Check every line below for the string "will". Copy the ones that have it.

- - -

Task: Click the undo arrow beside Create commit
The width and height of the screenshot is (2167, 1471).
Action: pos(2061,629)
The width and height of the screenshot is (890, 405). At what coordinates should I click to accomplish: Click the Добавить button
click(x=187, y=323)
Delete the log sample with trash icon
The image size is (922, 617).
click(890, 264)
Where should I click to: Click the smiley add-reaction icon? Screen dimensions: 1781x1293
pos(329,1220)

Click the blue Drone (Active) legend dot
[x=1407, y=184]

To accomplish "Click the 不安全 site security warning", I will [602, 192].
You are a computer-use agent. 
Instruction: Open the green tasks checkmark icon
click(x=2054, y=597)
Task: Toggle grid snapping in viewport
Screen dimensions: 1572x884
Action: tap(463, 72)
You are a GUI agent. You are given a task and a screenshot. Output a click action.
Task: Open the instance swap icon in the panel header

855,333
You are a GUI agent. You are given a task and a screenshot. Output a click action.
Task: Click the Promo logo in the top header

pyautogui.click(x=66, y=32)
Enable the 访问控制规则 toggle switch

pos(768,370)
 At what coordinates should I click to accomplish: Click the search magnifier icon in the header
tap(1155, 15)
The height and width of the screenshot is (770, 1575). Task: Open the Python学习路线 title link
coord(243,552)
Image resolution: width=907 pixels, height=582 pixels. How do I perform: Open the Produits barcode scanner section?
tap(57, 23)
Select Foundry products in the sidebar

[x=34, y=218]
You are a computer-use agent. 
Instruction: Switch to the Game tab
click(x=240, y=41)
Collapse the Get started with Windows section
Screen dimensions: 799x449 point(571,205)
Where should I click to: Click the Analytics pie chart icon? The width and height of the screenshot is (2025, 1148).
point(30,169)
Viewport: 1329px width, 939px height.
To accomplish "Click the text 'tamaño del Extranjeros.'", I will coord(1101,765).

- - -

Task solution:
To accomplish "Click the 不安全 site security warning", I will [602, 192].
To accomplish "Click the text 'tamaño del Extranjeros.'", I will coord(1101,765).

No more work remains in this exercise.